- Opening Delimiter -

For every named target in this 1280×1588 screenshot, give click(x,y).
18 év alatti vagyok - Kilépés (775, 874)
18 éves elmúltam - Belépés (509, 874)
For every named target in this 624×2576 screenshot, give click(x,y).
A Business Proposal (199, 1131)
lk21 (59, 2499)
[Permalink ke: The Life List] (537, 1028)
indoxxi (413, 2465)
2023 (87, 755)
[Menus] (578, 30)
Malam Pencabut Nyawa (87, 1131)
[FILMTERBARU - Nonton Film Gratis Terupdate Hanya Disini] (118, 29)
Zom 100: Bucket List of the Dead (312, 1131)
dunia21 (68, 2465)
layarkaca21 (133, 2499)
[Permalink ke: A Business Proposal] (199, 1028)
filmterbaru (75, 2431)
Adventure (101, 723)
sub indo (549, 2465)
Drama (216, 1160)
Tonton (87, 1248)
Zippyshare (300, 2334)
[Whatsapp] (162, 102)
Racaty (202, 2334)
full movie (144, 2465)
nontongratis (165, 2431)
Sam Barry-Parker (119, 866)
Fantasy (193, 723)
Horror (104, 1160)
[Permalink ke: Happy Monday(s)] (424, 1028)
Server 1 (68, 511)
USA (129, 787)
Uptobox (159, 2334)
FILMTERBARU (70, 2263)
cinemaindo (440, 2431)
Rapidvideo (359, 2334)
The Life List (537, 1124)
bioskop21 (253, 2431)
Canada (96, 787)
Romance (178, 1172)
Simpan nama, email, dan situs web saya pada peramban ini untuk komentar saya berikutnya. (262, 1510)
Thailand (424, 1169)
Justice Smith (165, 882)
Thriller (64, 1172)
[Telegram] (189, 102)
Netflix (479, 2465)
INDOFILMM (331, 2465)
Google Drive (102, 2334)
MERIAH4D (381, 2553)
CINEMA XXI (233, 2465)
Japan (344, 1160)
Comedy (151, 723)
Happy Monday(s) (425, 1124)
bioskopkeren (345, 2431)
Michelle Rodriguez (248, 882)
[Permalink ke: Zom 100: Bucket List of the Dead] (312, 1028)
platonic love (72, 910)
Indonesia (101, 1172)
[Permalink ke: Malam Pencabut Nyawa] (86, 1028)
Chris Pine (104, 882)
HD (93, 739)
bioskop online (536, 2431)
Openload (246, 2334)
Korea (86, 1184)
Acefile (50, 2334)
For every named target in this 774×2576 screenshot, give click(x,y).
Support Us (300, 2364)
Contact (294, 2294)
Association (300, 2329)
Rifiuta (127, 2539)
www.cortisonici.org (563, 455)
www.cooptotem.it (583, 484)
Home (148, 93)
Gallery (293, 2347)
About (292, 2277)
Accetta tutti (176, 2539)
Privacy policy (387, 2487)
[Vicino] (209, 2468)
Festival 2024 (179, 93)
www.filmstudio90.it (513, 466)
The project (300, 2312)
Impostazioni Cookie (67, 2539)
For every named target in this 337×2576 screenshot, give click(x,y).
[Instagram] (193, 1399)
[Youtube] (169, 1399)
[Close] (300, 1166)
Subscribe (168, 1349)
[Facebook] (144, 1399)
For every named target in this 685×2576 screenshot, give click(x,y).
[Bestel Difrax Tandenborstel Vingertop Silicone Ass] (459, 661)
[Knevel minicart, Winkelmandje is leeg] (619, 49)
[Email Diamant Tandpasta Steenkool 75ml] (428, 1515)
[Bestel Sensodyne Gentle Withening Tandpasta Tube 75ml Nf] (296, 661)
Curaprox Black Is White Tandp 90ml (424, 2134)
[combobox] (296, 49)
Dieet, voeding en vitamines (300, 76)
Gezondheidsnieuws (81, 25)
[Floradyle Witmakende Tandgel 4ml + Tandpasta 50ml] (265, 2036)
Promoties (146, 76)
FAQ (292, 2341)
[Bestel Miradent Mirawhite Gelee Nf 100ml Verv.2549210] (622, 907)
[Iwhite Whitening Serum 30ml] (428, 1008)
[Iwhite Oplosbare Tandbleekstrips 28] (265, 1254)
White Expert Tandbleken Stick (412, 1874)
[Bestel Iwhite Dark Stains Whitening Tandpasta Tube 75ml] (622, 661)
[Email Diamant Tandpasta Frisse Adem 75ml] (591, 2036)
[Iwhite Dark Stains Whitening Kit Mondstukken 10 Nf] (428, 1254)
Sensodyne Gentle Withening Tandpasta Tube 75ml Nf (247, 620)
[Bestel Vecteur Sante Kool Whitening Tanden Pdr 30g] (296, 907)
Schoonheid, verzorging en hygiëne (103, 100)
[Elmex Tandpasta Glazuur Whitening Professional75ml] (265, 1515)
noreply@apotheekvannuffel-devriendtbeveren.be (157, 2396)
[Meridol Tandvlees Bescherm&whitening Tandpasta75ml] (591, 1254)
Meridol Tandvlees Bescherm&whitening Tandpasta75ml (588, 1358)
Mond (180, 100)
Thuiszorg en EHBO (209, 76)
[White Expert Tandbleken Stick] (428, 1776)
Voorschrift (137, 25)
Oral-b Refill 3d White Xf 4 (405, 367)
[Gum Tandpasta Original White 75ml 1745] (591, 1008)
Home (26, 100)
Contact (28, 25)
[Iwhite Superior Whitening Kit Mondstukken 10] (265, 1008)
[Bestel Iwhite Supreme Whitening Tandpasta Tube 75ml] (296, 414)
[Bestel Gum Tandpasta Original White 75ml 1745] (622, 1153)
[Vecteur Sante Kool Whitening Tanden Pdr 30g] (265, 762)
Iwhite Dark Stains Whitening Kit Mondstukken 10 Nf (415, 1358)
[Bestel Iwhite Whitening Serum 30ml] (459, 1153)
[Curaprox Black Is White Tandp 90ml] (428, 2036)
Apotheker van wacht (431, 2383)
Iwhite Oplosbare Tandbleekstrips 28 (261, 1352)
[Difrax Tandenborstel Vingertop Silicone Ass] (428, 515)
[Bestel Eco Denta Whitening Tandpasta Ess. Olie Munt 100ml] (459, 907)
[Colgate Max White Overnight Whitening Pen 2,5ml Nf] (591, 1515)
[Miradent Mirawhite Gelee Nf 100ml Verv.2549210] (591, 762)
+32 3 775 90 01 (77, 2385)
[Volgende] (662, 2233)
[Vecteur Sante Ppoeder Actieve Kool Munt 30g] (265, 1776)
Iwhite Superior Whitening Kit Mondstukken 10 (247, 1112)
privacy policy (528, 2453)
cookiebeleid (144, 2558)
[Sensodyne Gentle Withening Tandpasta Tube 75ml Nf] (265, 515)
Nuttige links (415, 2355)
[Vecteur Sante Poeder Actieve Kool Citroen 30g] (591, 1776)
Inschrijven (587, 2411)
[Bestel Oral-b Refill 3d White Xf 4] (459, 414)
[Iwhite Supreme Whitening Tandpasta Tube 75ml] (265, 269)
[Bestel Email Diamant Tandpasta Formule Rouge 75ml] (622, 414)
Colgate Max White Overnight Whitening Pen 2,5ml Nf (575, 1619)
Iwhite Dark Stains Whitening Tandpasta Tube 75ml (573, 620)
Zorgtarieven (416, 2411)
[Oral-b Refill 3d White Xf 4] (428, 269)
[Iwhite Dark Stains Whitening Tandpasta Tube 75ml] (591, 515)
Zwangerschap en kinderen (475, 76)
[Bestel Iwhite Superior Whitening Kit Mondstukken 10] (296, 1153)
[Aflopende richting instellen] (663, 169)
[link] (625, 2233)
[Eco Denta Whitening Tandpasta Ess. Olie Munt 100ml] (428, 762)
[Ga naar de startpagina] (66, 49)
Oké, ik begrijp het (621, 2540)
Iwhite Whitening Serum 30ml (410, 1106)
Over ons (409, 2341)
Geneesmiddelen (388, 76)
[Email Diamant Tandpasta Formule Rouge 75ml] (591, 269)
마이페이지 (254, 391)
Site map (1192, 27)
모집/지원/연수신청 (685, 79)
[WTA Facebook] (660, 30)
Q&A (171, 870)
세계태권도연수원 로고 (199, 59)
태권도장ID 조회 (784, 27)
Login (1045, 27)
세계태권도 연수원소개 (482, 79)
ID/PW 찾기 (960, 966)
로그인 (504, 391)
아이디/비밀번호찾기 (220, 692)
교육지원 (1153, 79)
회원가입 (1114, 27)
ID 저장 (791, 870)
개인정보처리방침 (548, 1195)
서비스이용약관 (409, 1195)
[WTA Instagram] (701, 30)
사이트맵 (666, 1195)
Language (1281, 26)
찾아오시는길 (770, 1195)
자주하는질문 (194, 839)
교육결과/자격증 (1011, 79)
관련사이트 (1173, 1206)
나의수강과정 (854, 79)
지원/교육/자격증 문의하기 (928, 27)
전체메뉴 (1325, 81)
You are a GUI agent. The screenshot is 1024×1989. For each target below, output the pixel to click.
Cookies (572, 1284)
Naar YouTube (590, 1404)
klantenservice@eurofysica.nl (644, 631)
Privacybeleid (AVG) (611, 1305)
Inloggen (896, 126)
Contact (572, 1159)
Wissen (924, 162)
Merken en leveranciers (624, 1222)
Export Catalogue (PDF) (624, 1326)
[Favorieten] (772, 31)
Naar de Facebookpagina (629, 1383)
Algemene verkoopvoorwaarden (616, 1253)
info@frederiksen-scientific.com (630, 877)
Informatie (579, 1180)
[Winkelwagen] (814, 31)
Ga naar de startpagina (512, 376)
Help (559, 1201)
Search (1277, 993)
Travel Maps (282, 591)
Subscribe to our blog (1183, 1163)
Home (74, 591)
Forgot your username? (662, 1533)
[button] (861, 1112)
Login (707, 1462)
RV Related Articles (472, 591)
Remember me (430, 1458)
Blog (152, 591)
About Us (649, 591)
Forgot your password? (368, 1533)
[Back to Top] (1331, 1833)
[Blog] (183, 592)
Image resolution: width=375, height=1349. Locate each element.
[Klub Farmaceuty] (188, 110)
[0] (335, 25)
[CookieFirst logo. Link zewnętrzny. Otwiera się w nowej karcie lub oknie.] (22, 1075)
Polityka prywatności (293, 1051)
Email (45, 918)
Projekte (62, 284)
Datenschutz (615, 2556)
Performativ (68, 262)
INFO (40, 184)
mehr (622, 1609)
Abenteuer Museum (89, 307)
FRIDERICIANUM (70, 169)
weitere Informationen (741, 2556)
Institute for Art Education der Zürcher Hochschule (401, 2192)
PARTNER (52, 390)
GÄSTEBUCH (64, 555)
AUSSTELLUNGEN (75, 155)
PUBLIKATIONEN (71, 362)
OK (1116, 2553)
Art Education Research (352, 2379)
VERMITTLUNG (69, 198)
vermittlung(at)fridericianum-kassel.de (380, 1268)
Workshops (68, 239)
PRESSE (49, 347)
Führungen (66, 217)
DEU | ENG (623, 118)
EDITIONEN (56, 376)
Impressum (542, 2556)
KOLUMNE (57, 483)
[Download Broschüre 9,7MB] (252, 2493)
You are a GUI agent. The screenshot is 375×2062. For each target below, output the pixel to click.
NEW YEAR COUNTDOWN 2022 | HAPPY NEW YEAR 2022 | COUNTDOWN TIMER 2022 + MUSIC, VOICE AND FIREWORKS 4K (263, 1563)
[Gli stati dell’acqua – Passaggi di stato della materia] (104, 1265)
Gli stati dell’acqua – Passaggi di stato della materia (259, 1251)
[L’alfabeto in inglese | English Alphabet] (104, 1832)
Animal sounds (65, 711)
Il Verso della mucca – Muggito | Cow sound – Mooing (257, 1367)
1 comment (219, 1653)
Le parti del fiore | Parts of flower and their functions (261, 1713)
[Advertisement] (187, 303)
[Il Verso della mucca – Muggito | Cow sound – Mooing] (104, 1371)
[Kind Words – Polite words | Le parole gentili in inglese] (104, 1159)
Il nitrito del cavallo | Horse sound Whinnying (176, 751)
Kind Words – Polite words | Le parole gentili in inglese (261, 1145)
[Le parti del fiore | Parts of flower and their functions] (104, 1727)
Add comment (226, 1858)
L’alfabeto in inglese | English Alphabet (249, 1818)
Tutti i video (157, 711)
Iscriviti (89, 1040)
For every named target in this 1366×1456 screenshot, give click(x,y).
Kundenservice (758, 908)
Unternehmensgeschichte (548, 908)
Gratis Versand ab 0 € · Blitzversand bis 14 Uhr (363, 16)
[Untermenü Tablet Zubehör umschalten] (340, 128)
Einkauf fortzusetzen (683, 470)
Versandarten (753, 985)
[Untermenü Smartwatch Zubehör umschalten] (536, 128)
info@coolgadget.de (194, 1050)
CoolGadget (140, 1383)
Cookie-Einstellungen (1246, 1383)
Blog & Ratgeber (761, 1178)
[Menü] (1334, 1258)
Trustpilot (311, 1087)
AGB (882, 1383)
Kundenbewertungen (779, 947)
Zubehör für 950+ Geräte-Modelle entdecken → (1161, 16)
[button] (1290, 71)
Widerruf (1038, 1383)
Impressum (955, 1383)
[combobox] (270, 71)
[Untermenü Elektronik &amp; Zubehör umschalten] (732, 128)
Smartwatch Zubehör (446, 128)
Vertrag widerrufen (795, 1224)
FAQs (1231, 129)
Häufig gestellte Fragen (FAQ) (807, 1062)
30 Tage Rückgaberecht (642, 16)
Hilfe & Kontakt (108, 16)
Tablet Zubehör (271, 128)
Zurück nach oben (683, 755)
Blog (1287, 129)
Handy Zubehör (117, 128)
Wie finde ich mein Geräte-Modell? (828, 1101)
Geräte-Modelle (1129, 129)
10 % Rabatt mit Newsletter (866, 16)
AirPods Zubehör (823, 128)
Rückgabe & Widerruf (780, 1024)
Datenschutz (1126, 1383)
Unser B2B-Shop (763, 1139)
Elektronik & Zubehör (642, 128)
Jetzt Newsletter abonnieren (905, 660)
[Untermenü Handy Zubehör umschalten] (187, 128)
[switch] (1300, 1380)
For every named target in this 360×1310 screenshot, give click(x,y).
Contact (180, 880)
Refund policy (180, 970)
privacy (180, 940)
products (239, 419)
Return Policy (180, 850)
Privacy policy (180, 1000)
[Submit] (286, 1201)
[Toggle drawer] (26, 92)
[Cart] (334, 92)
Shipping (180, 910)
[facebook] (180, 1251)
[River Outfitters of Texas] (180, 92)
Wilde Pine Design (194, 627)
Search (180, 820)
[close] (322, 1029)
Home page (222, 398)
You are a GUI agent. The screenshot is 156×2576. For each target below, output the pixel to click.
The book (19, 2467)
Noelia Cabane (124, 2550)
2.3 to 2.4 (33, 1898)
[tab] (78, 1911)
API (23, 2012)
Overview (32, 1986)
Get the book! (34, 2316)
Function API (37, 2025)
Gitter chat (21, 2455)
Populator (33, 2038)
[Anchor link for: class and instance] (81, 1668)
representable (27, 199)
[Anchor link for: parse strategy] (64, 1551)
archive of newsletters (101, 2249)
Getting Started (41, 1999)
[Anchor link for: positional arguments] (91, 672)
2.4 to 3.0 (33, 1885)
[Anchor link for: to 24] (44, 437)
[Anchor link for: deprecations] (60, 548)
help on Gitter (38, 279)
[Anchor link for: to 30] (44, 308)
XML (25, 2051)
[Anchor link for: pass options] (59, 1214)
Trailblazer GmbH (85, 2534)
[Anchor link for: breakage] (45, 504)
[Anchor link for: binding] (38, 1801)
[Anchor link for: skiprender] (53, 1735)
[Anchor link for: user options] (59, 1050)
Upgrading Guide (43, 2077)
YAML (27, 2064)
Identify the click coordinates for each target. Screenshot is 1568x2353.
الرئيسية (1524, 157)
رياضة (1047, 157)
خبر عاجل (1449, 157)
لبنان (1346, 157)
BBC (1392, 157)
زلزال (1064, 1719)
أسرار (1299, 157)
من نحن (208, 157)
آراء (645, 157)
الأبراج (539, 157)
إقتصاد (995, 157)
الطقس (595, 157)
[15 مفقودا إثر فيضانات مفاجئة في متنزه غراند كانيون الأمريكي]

- Closing Delimiter -

Exercise
Extract from the records above the lines from the one containing "You are a GUI agent. The screenshot is 1024×1989." to the one containing "Merken en leveranciers (624, 1222)", both lines included, exactly as they appear and with nothing else.

Exercise result
You are a GUI agent. The screenshot is 1024×1989. For each target below, output the pixel to click.
Cookies (572, 1284)
Naar YouTube (590, 1404)
klantenservice@eurofysica.nl (644, 631)
Privacybeleid (AVG) (611, 1305)
Inloggen (896, 126)
Contact (572, 1159)
Wissen (924, 162)
Merken en leveranciers (624, 1222)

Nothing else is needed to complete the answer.